[Foundation-l] Remarks on Wikimedia's fundraiser
Birgitte SB
birgitte_sb at yahoo.com
Tue Mar 8 22:36:42 UTC 2011
----- Original Message ----
> From: SlimVirgin <slimvirgin at gmail.com>
> To: fredbaud at fairpoint.net; Wikimedia Foundation Mailing List
><foundation-l at lists.wikimedia.org>
> Sent: Mon, March 7, 2011 10:03:48 PM
> Subject: Re: [Foundation-l] Remarks on Wikimedia's fundraiser
>
> Why is there a feeling alienation? Because the Foundation is raising
> millions of dollars from people who read our articles, but isn't
> spending the money on helping to increase the quality of the articles,
> or make life easier for the volunteers. It's all about moving to San
> Francisco (how did that help?), opening new offices overseas,
> employing new fundraisers, etc. Let me apologize here if that sounds
> too cynical or unfair. I'm just giving a worm's eye view, which I
> accept may be uninformed, but it's what things look like from down
> here in the mud. :)
>
I think you have to consider the context of the timing of the move to SF before
declaring the decision as blatantly unhelpful. It was before the financial
meltdown. Attracting and keeping talent, especially given the stress of having
the quality their work and even the basic decision to pay someone to their job
regularly attacked, was a big concern. For historical accuracy think what Danny
dealt with (or search foundation-l archives if you weren't around) and forget
anything recent that may or may not be such an attack. I thought Danny was
absolutely crazy to work at WMF, and I work in a family business where
task-irrelevant stress and a complete lack of boundaries make corporate jobs
seem fabulously pampered.
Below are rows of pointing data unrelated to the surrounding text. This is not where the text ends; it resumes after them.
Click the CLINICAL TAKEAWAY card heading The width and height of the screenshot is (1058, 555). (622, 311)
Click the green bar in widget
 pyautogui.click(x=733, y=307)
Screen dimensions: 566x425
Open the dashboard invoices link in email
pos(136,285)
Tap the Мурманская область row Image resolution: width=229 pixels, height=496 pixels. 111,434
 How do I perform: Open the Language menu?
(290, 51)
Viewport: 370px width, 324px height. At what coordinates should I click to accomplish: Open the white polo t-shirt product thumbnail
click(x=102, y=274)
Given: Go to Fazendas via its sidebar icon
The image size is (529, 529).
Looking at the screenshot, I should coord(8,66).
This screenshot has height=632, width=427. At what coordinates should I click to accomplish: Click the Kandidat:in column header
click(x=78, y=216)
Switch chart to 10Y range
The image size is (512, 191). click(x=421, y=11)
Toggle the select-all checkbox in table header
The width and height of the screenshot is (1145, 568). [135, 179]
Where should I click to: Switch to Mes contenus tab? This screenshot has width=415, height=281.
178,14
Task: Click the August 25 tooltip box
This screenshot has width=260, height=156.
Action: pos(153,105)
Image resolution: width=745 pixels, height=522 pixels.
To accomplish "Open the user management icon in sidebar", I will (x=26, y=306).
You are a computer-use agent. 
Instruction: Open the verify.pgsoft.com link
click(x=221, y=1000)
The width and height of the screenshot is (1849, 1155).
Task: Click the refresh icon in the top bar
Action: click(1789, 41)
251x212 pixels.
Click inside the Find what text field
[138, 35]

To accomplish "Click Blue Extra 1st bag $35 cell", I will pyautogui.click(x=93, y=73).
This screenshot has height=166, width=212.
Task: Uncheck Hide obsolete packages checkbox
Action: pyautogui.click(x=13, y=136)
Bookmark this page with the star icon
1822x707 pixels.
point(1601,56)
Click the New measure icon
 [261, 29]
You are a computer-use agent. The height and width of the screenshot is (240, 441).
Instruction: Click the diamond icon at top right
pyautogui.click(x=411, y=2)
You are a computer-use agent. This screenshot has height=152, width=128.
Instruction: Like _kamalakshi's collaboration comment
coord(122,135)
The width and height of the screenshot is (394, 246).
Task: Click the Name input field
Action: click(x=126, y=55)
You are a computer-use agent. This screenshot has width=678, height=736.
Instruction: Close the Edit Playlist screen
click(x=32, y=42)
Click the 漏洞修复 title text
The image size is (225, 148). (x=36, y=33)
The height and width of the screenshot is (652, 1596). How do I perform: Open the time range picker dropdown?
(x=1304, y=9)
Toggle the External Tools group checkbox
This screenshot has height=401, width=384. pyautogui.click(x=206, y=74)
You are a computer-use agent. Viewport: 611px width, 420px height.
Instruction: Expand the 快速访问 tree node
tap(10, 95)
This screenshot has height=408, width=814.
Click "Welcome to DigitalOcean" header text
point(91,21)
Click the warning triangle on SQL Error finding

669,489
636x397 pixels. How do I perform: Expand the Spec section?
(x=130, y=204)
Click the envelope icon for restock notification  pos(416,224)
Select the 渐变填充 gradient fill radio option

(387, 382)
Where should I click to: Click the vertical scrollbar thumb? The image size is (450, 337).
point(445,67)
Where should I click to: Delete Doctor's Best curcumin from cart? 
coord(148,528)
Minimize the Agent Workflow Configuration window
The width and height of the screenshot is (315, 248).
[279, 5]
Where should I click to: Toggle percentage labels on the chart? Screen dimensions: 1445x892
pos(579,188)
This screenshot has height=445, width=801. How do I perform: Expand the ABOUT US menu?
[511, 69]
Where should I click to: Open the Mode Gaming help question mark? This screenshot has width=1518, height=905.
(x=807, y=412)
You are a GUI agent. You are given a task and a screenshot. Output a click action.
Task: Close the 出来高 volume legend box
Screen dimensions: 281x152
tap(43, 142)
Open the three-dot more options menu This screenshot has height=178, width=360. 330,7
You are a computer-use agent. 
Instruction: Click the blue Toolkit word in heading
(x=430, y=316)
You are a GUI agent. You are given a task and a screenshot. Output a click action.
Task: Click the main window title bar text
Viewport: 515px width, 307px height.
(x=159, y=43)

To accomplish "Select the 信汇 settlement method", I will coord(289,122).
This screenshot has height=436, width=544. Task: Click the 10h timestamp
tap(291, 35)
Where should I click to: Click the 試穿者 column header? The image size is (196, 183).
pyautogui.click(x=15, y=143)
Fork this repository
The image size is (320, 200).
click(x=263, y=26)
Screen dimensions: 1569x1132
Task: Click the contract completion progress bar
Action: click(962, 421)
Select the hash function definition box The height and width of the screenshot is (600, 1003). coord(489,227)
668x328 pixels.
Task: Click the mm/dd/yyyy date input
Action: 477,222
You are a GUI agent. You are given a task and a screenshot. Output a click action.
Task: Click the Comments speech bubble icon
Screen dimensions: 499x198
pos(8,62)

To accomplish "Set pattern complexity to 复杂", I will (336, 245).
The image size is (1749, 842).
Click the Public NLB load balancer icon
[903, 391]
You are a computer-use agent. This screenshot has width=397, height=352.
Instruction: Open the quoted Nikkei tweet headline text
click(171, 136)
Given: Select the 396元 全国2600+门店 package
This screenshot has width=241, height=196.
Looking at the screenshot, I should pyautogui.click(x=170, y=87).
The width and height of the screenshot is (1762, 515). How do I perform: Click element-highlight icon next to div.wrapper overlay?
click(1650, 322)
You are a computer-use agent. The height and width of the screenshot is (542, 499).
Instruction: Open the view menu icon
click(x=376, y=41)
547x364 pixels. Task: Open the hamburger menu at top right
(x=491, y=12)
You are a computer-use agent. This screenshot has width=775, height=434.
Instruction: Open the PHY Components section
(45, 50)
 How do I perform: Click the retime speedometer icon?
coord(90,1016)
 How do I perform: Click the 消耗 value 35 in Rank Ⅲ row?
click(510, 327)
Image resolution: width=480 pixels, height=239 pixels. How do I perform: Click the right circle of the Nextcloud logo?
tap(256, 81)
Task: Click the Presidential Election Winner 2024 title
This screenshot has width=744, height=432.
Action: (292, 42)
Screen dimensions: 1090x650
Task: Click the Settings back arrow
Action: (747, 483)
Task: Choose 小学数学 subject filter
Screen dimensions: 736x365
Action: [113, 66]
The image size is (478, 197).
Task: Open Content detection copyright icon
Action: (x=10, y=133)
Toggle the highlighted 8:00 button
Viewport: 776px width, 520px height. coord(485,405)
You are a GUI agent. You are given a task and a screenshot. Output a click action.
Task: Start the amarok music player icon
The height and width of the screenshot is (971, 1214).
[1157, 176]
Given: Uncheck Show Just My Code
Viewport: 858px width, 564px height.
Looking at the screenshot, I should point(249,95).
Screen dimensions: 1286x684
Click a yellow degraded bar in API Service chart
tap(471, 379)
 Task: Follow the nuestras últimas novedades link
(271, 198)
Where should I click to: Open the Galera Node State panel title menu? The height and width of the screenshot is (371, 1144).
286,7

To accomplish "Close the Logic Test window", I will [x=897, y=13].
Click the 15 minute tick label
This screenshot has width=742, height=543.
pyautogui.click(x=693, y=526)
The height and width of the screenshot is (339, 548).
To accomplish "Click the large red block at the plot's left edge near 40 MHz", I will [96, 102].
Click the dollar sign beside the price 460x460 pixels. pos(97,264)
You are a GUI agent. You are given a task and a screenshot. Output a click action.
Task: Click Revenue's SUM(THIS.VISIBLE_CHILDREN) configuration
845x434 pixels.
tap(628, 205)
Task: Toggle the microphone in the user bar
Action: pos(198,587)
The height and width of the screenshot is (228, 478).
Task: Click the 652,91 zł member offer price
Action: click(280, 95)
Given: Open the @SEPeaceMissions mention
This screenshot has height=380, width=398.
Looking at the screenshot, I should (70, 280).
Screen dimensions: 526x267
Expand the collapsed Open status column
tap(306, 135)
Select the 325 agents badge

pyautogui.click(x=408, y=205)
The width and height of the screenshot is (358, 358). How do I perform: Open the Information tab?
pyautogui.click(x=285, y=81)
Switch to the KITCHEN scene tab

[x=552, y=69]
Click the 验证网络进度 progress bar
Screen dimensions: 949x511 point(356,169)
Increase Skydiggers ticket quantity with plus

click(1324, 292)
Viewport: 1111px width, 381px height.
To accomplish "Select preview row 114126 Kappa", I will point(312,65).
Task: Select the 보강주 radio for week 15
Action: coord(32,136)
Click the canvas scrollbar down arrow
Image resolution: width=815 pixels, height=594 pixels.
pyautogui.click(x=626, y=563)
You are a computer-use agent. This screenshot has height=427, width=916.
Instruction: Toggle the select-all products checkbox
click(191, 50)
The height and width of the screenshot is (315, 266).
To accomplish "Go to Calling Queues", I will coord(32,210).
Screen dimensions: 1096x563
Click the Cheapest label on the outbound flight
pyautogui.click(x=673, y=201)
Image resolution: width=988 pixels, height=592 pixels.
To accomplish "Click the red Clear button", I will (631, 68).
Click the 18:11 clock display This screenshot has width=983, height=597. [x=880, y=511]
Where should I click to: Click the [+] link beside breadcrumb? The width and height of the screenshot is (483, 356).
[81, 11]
Asking people to relocate to some random place when
they were probably already worried about whether they will be able to handle
working under that kind of strain was going to be quite difficult in what was
it; 4.7% unemployment? SF has a big internet and tech base. It has always made
sense to me that WMF would be able to both find likely candidates already in SF
and attract better candidates to SF where the obvious back-up plans for a WMF
job not working out seemed rather palatable to the sort of people WMF would
want. Given how the larger world events turned out, those concerns seems less
relevant. 8.9% unemployment leaves good candidates sitting around just about
everywhere.
But seriously it's 2011, can we be stop discussing "the move to SF". Is anyone
seriously complaining about funds from the 2006 fundraiser? Who should be
brought to account for SF being a sub-optimal location? The staff who were not
yet employed by WMF? The board which includes more people who where not board
members when that decision was made than where involved in the decision? What is
the point of bring this up?
WMF is located in San Francisco. Not in Boston, London, New York, DC, St. Pete,
nor in any city that was never even under consideration. Can we please count
this point as a given and consider those people who were alienated from WMF back
in 2007 as below the threshold of relevance at this point in time.